#### YOUR INSTRUCTIONS:
The answer is all of the entries below, repeated exactly and free of pictures.

#### Records from a data source:
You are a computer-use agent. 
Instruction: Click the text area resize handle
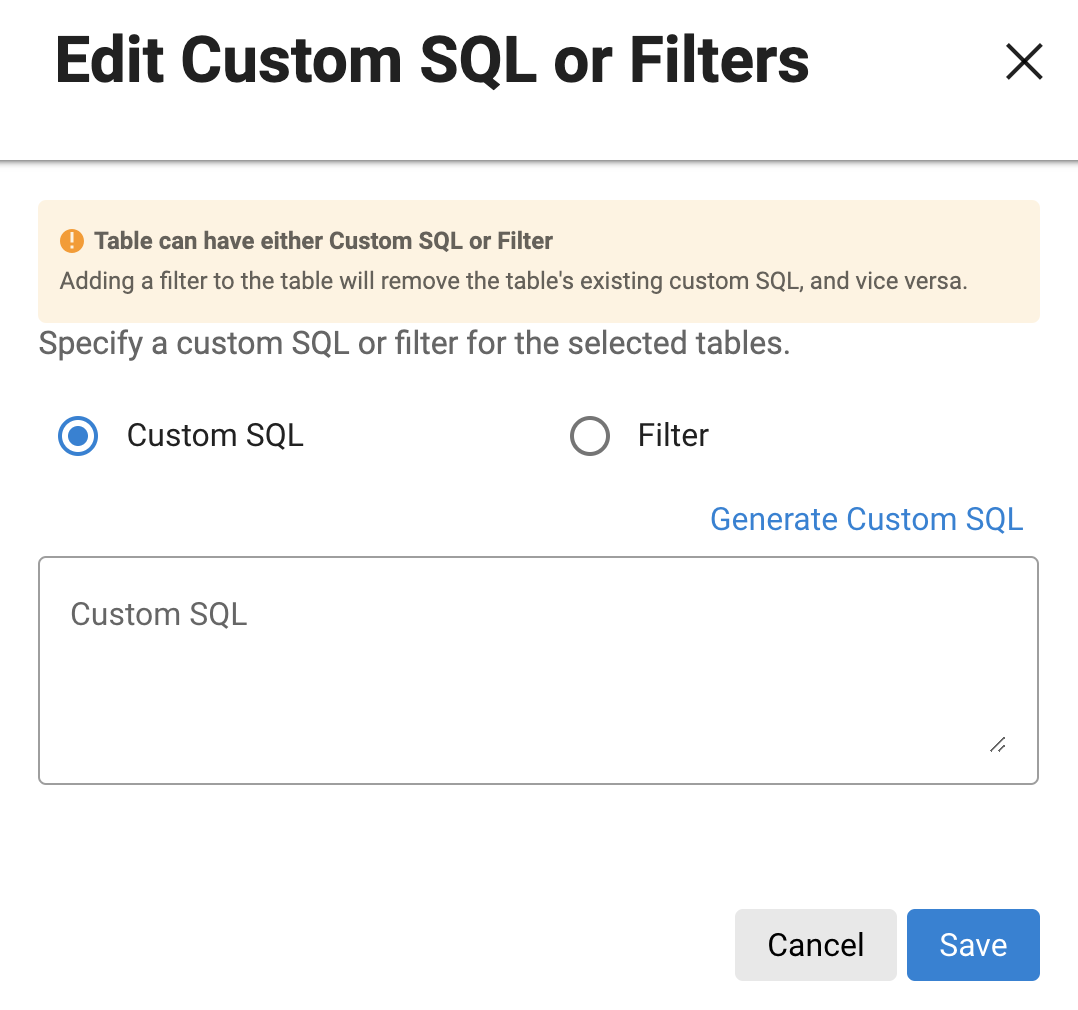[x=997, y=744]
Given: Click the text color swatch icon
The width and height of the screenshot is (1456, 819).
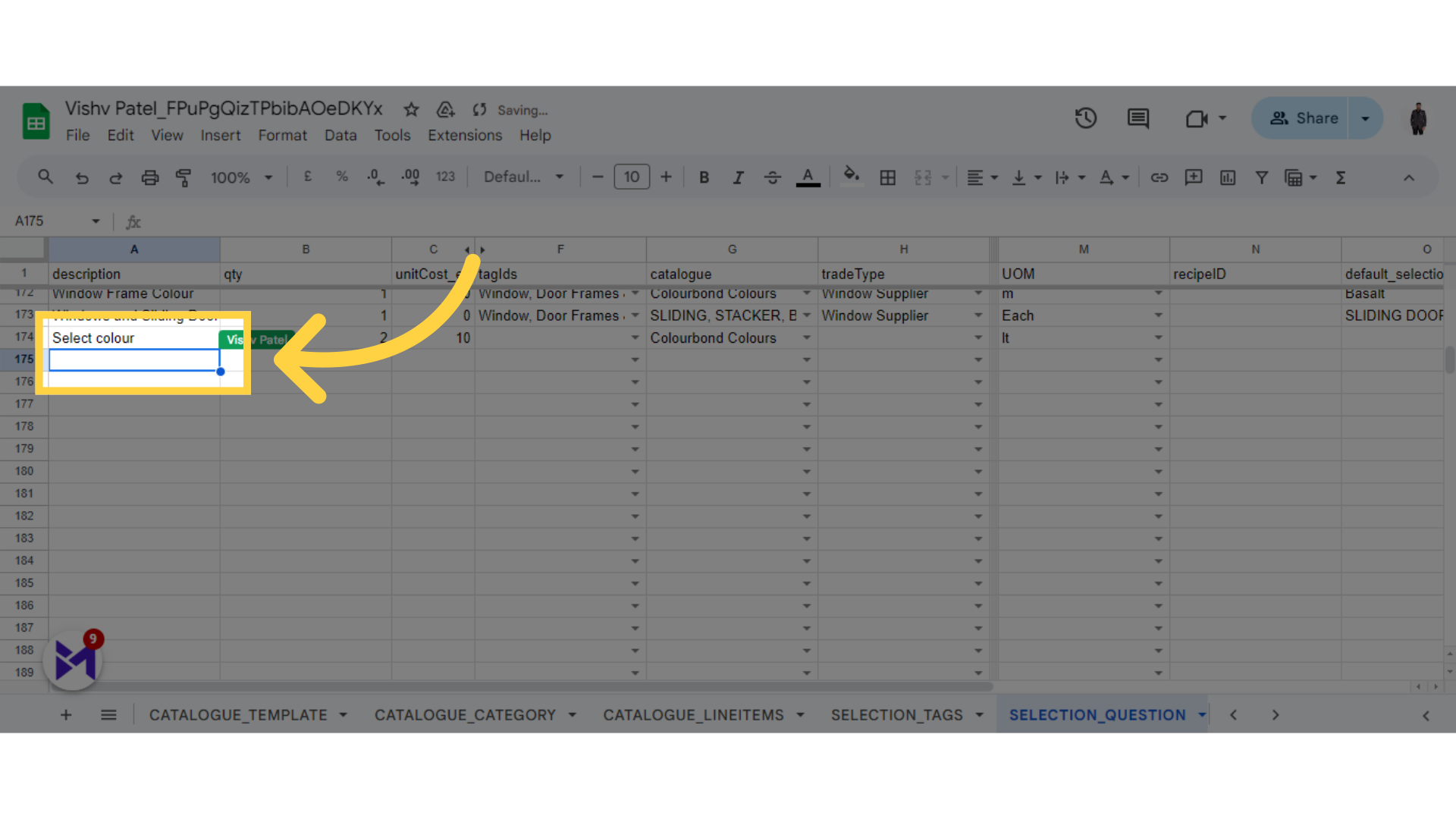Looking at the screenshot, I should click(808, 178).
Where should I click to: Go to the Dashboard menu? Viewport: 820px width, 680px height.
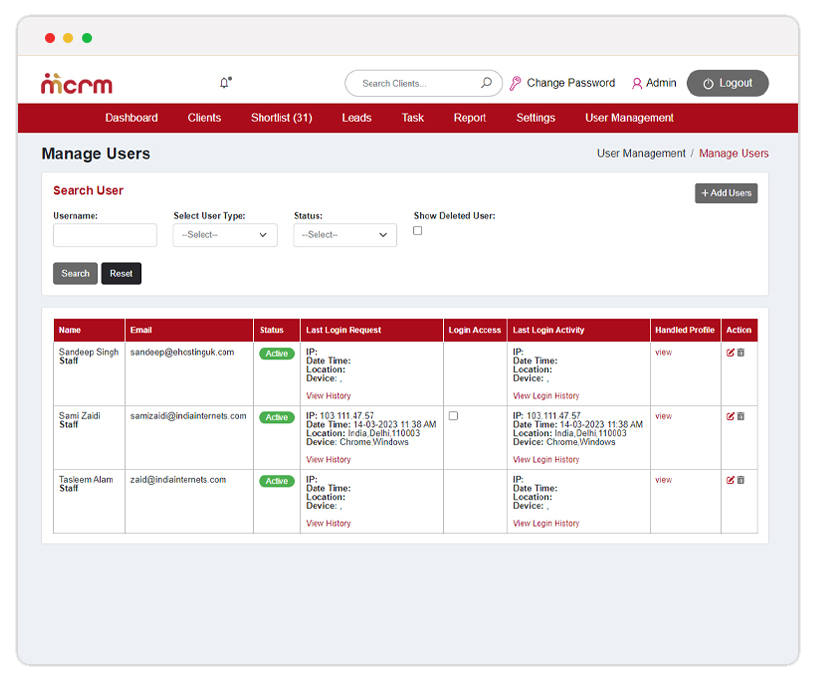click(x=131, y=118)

#### OUTPUT BELOW:
You are a computer-use agent. 
Instruction: Click the text area resize handle
[x=997, y=744]
Given: Click the text color swatch icon
The width and height of the screenshot is (1456, 819).
Looking at the screenshot, I should click(808, 178).
Where should I click to: Go to the Dashboard menu? Viewport: 820px width, 680px height.
click(x=131, y=118)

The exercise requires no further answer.